In the data below, find each line carrying the string "agent" and copy it out.

• Listed entries:

====

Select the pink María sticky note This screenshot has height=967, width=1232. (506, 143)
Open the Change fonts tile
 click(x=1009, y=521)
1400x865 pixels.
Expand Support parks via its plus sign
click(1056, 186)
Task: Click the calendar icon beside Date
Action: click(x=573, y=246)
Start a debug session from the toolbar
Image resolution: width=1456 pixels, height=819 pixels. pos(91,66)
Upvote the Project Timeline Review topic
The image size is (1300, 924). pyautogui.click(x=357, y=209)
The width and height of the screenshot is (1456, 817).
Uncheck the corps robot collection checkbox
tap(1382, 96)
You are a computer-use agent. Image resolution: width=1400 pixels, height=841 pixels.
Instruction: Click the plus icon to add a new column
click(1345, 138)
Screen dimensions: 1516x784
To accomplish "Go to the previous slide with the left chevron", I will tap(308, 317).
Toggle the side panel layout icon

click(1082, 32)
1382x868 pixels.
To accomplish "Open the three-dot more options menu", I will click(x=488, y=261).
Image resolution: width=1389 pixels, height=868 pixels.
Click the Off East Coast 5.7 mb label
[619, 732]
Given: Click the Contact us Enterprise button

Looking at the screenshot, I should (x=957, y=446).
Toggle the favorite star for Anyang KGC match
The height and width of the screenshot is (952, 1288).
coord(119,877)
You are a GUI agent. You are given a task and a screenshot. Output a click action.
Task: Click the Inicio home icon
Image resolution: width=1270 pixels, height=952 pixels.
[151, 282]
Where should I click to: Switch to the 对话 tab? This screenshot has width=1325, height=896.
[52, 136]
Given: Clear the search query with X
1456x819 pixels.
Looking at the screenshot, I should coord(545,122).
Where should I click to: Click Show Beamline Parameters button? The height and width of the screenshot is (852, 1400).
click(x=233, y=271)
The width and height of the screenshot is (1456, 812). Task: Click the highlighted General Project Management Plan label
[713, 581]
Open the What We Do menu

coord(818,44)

====

• Result for this exercise:
You are a computer-use agent. Image resolution: width=1400 pixels, height=841 pixels.
You are a GUI agent. You are given a task and a screenshot. Output a click action.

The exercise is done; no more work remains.